Tally the lines in the following entries that include the word "computer"; state only the total.
###
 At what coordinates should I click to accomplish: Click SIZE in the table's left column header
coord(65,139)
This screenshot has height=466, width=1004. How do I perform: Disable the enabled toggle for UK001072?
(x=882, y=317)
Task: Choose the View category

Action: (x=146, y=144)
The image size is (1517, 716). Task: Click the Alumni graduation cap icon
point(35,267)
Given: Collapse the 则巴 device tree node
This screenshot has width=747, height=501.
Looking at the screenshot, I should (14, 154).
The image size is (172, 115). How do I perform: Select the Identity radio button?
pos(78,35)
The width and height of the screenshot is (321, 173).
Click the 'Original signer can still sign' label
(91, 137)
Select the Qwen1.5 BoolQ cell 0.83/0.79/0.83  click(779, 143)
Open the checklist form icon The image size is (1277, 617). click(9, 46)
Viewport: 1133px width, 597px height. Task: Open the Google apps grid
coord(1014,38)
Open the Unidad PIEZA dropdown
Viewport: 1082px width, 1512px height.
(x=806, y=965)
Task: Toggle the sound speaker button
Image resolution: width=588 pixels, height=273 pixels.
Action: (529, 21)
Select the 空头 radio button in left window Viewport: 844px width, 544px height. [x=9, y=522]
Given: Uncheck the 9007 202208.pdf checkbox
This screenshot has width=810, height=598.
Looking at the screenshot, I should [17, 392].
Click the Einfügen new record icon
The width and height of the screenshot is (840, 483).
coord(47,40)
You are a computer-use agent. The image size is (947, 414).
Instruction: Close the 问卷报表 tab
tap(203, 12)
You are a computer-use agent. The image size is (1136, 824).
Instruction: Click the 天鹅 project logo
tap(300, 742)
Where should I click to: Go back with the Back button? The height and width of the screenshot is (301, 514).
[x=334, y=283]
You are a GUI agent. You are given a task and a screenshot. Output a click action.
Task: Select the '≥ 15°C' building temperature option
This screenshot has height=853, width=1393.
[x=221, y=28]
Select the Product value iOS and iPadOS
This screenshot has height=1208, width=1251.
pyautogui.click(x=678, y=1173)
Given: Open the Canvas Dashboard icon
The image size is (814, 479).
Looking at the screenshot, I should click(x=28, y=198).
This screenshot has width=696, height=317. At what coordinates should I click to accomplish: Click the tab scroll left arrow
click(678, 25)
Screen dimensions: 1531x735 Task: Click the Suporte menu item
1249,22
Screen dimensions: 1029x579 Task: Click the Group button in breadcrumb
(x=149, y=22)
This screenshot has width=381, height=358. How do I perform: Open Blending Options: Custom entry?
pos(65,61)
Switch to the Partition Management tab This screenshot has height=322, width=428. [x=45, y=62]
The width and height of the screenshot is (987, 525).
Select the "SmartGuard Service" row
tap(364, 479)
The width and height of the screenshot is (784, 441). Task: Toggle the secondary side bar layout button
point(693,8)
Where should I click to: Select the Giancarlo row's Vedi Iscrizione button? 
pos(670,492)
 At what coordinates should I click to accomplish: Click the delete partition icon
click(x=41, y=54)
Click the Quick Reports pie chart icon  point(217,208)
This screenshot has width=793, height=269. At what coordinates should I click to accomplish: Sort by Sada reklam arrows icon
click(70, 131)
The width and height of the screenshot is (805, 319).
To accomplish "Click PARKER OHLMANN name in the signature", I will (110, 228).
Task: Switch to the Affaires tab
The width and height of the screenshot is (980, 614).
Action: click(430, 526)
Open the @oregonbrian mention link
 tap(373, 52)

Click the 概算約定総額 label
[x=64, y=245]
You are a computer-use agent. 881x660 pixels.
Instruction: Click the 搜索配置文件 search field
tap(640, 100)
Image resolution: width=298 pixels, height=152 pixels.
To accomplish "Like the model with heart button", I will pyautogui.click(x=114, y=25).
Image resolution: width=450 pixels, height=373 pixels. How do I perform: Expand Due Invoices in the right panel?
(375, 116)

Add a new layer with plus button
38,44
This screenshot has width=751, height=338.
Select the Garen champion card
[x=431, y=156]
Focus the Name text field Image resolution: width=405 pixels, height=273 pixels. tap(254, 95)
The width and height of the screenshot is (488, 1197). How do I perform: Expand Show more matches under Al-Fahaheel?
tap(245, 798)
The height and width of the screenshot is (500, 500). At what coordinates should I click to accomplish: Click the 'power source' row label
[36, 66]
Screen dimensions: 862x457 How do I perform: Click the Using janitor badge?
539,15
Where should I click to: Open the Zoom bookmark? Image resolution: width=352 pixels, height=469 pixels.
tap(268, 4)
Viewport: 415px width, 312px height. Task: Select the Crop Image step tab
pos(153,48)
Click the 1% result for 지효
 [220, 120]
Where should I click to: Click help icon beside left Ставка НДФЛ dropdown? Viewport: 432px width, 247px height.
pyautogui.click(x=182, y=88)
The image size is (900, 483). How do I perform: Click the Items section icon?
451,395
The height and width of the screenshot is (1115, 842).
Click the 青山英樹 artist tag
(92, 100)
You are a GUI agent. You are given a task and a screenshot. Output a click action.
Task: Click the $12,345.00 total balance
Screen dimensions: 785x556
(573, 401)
###
→ Response for this exercise
3